Splunk Mission Control acts on data ‘at machine speed’

Machine speed response

The company points out one core truth and says that as the volume of security-relevant data continues to grow, so will the importance of technologies that can automate and respond to that data in real-time.

So… the mission is: detection, defence and action on threats at machine speed.

New product announcements include Splunk Enterprise Security (ES) 6.0 as the latest version of Splunk’s flagship security offering. Splunk ES is a security information and event management (SIEM) platform that now benefits from improved asset and identity framework enhancements.

Splunk User Behavior Analytics (UBA) 5.0 is described as a product that enables security teams to build advanced, customized Machine Learning (ML) models for baselining and tracking deviations, based on their security environment and use cases.

Splunk Phantom 4.6 is the company’s security orchestration, automation and response (SOAR) product and it now come to the mobile phone.
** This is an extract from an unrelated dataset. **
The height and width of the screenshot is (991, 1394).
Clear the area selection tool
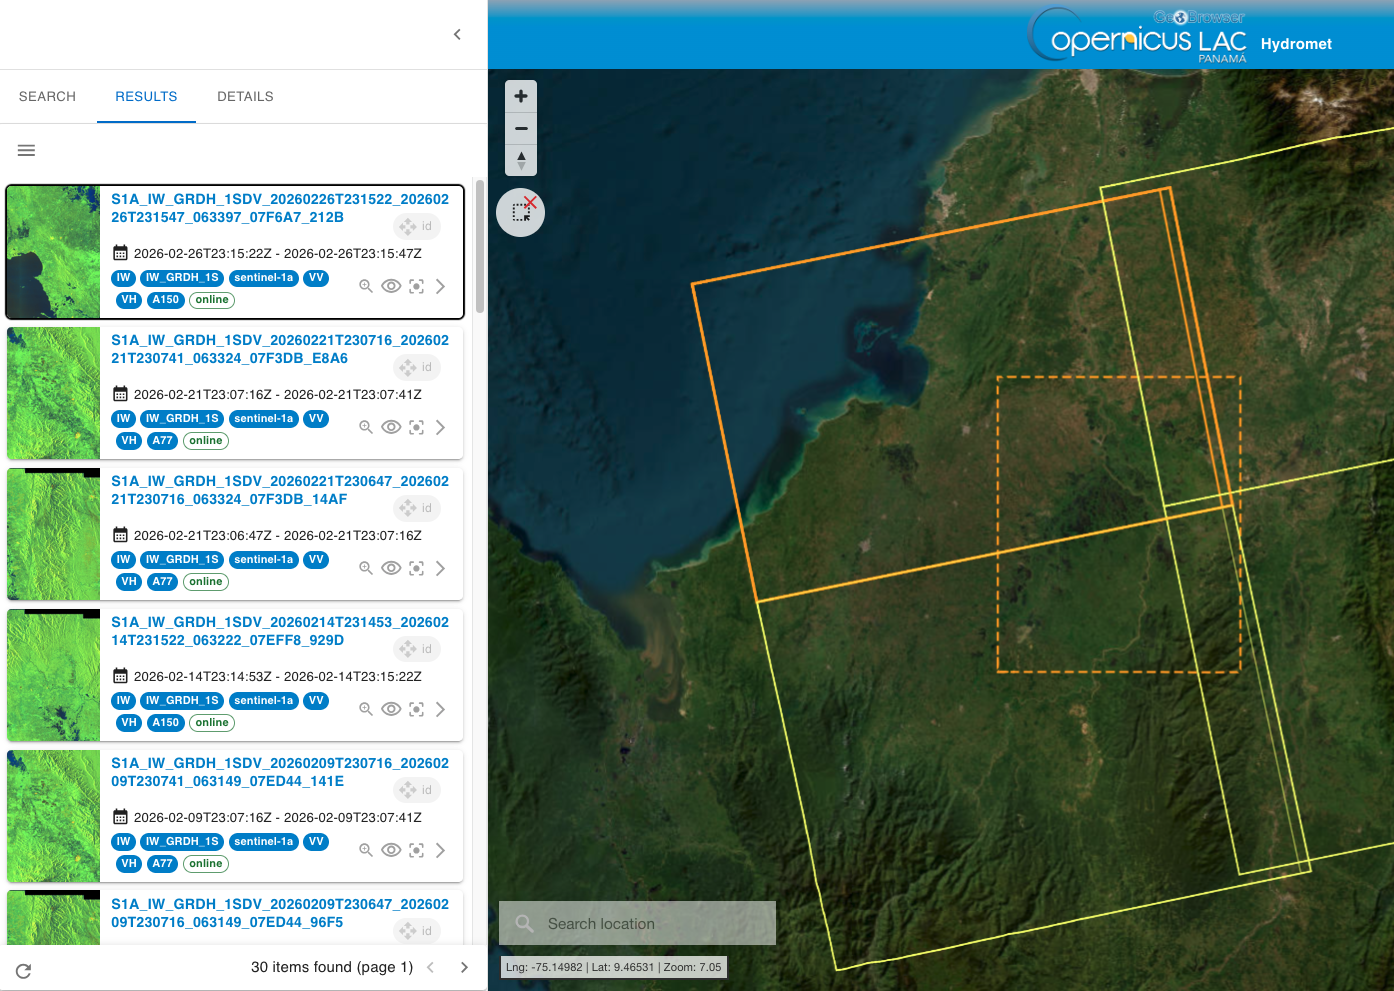coord(521,212)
“Phantom on Splunk Mobile allows customers to automate repetitive, manual tasks from the palm of their hand, enabling analysts to focus on mission-critical security threats that fuel security operations. Splunk Phantom 4.6 also introduces new open source integration apps, giving developers easy access to Phantom’s source code to extend SOAR to the unique needs of every individual SOC,” said the company, in a press statement.
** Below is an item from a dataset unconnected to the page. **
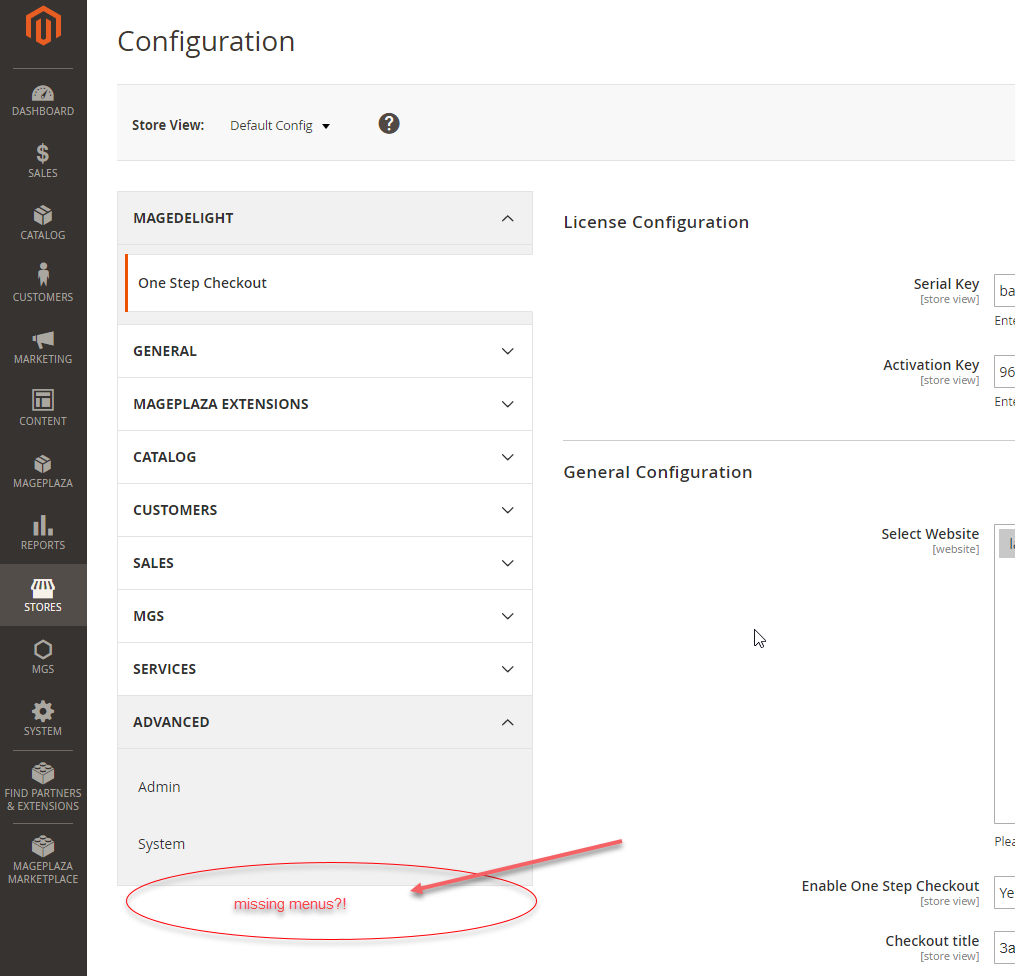1015x976 pixels.
Task: Open the System link under Advanced
Action: click(x=161, y=843)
Splunk has also announced several new security apps and updates to Splunk ES Content Update, which delivers pre-packaged Security Content to Splunk ES customers. Updates include Splunk Analytics Story Preview, a new Splunkbase app; Cloud Infrastructure Security, new security content which analyses cloud infrastructure environments; and new open source content, including over 30 new open sourced apps for Splunk Phantom.